When Lemari Hunt celebrated her second birthday this weekend, she and her friends bounced around inside an inflatable castle in her grandmother's yard.
"They're fun," said Lemari's grandmother, Quotonya Hunt. "I've rented them before, and kids have a great time."
Bounce houses, slides and obstacle courses remain popular attractions. But a recent tragedy illustrates that they can be dangerous, even deadly.
Wichita city officials are reviewing an ordinance aimed at safeguarding children on inflatable rides. They hope proposed changes — including plans to regulate rides owned by nonprofit groups and to crack down on people who misuse equipment — will raise awareness of potential dangers.
"There have been a number of incidents — not just here but around the country," said Deputy Police Chief Tom Stolz. "Enough to say, 'We need to be careful.' It's a matter of public safety."
Wichita police and national safety officials are still investigating the death of Matthew Branham, a 5-year-old boy who fell from an inflatable March 22 and hit his head on a concrete floor.
Meanwhile, city inspectors, police, attorneys and representatives of inflatable ride companies have come together to propose tougher regulations of moonbounce-style rides. The Wichita City Council is scheduled to discuss the proposal at a workshop June 22.
Proposed changes include requiring anyone using inflatables — including nonprofit groups that own rides and families who rent them for private parties — to receive training in setup, safety and emergency procedures.
The proposal also would allow police to cite people who use or allow children to use inflatable rides in an unsafe manner, even on private property. That violation, a misdemeanor, would carry a fine of up to $500 and 30 days in jail.
"This puts some teeth in the law," Stolz said. "If we roll up on a report that someone's doing something crazy on one of these things, we'll have a checklist. We'll know what to look for, what to ask about."
The list, developed by representatives of inflatable ride companies, specifies how rides should be set up and secured, how many people can jump at once and whether a ride has been inspected.

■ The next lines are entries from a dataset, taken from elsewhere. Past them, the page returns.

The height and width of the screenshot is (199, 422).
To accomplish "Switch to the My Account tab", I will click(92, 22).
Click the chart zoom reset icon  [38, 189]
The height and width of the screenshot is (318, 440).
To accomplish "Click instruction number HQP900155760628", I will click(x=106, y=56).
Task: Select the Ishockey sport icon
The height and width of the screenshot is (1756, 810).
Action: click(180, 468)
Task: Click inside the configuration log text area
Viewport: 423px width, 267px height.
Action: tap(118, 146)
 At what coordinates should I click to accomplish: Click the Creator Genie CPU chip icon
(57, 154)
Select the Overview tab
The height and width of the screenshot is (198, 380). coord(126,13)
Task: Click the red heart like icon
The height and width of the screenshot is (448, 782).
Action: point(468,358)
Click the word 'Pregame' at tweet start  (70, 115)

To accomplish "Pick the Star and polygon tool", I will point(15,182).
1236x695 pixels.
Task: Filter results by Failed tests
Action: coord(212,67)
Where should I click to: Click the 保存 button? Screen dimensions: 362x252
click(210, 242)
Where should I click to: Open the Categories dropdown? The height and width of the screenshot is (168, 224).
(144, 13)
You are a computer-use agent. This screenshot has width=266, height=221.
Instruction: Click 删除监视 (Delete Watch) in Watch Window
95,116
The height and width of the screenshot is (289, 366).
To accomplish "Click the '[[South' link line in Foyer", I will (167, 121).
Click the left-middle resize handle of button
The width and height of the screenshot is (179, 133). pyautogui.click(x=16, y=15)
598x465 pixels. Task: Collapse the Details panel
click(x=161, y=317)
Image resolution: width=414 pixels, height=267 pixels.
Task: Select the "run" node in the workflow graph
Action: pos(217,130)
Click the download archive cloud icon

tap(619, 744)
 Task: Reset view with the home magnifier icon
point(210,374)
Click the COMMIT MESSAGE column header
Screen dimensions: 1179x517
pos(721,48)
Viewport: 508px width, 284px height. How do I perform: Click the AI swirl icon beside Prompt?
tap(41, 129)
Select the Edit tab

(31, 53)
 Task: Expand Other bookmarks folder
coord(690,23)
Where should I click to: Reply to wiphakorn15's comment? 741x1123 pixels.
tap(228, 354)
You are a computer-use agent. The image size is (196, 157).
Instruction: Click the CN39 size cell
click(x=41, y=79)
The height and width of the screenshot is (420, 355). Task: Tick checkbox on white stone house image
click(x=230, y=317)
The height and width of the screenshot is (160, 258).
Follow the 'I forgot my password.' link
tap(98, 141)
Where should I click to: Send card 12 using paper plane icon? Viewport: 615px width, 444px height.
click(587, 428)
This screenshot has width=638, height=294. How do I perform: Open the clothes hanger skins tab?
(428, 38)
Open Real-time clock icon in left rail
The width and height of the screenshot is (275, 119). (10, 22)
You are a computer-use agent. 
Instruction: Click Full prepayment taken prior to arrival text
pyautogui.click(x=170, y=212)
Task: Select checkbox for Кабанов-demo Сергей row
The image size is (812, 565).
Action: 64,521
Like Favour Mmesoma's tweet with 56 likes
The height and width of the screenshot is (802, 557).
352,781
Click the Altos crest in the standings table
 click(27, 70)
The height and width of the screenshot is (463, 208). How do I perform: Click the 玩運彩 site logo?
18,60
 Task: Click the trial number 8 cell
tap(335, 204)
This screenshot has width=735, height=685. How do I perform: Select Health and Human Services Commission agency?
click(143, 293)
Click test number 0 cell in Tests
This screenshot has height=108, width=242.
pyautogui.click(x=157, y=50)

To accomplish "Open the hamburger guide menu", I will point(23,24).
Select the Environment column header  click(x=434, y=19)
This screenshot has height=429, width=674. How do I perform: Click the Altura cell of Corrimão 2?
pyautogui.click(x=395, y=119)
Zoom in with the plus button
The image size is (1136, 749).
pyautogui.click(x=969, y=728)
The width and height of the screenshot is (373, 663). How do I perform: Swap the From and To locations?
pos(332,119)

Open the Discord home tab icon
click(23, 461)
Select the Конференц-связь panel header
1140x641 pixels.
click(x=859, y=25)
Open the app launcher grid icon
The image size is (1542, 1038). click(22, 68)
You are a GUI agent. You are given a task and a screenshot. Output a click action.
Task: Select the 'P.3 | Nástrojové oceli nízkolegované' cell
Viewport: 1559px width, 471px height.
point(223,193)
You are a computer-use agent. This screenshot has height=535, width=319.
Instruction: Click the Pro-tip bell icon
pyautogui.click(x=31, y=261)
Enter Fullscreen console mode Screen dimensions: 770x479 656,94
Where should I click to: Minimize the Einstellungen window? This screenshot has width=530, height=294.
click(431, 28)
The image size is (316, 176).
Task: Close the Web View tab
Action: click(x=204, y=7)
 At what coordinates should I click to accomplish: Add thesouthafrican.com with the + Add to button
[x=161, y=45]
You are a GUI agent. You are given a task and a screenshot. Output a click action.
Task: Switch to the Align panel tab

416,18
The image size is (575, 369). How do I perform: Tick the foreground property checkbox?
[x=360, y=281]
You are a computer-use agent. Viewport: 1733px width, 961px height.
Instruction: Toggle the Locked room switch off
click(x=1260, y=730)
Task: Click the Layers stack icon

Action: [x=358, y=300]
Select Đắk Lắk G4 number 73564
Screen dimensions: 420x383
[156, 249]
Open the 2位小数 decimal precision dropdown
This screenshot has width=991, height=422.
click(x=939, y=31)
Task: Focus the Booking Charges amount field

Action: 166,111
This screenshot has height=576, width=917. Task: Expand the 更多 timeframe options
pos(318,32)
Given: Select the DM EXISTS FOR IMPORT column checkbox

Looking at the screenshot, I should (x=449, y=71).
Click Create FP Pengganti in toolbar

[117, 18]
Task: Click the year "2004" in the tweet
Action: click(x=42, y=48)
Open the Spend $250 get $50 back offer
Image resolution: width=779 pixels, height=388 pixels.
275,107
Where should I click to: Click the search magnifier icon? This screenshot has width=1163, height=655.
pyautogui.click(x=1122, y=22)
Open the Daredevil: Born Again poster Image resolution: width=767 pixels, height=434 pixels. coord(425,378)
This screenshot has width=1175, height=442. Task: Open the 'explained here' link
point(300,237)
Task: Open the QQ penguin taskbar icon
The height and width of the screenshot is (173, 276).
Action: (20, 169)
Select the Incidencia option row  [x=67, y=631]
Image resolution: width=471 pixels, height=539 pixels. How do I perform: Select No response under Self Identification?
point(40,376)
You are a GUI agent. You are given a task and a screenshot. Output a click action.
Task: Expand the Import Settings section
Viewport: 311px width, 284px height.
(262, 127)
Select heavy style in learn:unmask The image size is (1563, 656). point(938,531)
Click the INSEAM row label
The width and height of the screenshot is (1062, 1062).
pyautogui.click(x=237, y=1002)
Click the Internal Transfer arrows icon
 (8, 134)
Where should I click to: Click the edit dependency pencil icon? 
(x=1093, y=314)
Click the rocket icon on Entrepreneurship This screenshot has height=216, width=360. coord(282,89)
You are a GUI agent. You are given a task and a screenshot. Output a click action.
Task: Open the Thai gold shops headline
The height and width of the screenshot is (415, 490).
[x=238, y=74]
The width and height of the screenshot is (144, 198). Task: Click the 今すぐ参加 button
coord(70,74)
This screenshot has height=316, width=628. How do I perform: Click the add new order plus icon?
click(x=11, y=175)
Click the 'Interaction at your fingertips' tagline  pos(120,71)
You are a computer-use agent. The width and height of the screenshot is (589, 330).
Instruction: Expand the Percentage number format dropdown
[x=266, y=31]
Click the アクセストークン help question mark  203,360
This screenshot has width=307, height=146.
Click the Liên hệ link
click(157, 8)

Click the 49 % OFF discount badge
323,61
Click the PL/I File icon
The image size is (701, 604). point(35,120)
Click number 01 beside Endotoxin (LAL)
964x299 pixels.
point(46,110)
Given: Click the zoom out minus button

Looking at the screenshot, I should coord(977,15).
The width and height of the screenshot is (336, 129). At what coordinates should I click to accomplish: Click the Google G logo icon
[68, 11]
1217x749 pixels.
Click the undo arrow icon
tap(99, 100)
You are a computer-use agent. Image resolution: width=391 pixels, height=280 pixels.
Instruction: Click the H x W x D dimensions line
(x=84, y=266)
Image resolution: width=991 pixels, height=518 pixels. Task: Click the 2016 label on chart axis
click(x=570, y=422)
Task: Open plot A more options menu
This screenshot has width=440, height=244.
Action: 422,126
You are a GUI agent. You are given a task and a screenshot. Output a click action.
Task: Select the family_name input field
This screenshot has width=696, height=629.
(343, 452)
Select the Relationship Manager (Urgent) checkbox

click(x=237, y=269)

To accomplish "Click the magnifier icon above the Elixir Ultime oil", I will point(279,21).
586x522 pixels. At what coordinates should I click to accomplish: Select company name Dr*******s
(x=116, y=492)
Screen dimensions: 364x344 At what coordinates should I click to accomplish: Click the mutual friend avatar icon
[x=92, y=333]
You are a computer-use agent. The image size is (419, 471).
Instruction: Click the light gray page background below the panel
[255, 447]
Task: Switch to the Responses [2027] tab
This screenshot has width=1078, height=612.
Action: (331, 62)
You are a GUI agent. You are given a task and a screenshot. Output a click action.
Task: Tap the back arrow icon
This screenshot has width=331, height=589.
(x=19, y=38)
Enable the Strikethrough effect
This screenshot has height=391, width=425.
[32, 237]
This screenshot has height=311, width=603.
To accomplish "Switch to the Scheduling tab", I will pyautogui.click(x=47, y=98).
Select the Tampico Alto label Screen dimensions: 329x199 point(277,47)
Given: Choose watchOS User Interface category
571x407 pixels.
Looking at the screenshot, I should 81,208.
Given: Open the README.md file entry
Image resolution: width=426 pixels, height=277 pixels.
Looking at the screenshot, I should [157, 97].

Wichita's current ordinance requires licensing and inspections only for companies that rent out inflatable equipment. Under the proposed changes, churches or other groups that own bounce houses and use them for special events would have to be licensed and insured and have the rides inspected.
Items specifically exempted from the proposed ordinance include nonmechanized playground equipment, trampolines, coin-operated rides and rides "used solely for private residential use."
Kurt Schroeder, Wichita's superintendent of central inspection, said many of the proposed changes mirror a state law that regulates portable amusement rides. The state law, however, exempts inflatables.
"People are just as likely to get hurt on one of these (inflatables) if it's operated improperly as any other ride out there," Schroeder said. "Our primary interest is to make things as safe as we can."
Jay Jones, owner of Kids Fun USA in Wichita, said he's pleased with the proposed changes so far. They include several measures he pushed for in 2004, when the original ordinance was developed.
"In most cases being on a moonbounce is not life-threatening," Jones said. "But if somebody picks up a bounce (ride) and takes it home and blows it up and says, 'There you go,' they have every bit of the responsibility that goes with that. ...
"Certain actions — or in some cases inaction — can create problems."
Jones added, however, that the proposed changes wouldn't eliminate every possible danger.
A renegade operator who chooses to ignore an inflatable manufacturers' operating instructions "will probably ignore any new rules as well," he said.
Hunt, the Wichita grandmother, says she'll continue to rent bounce houses. She usually pays an extra $25 to have a rental company set up the ride, she said, "because they know what they're doing."
She also makes sure an adult monitors the ride at all times, and that kids keep an arm's-length apart when they bounce.
"I think they're safe, and they're fun," Hunt said. "You just have to be careful and have some common sense."